Extracted text:
┏━━

I would argue that this is important information to the recipe. It relates the ingredient list to the instructions.

jayhale commented 1 year ago

@ggilley agreed. Perhaps this would be better represented as groups of ingredients, since that is the semantic intent. However, I expect the method .ingredients() to return only ingredients (e.g., can be readily used for questions like "How many ingredients does this recipe have?").

ggilley commented 1 year ago

Agreed that if the site has formatting information that separates the informational lines, it should be captured here. However, in general deciding that an ingredient line is an ingredient or informational is a hard problem and I don't think it belongs in the scraper.

ggilley commented 1 year ago

A simple way of dealing with them could be to prefix the informational line with a prefix like '# '. That way the ordering is preserved and you have an indicator of the special nature of the line.

jayaddison commented 1 year ago

This sounds similar to #301 - the indicated ingredient lines are groupings.

┗━━

Data block:
┏━━

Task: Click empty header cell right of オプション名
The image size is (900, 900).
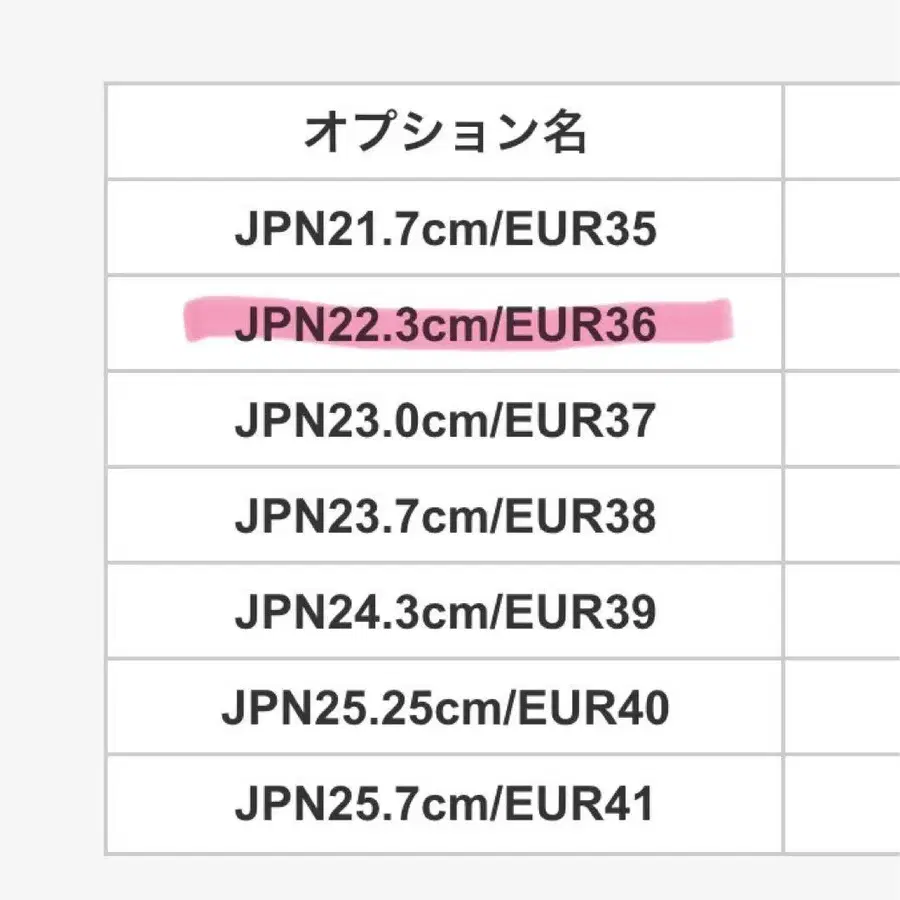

┗━━

Aim of the task:
Rewrite the passage of the recipe-ingredients thread between "jayhale commented 1" and "of the line.", inclusive, replacing "scraper" with "parser".

Correct answer:
jayhale commented 1 year ago

@ggilley agreed. Perhaps this would be better represented as groups of ingredients, since that is the semantic intent. However, I expect the method .ingredients() to return only ingredients (e.g., can be readily used for questions like "How many ingredients does this recipe have?").

ggilley commented 1 year ago

Agreed that if the site has formatting information that separates the informational lines, it should be captured here. However, in general deciding that an ingredient line is an ingredient or informational is a hard problem and I don't think it belongs in the parser.

ggilley commented 1 year ago

A simple way of dealing with them could be to prefix the informational line with a prefix like '# '. That way the ordering is preserved and you have an indicator of the special nature of the line.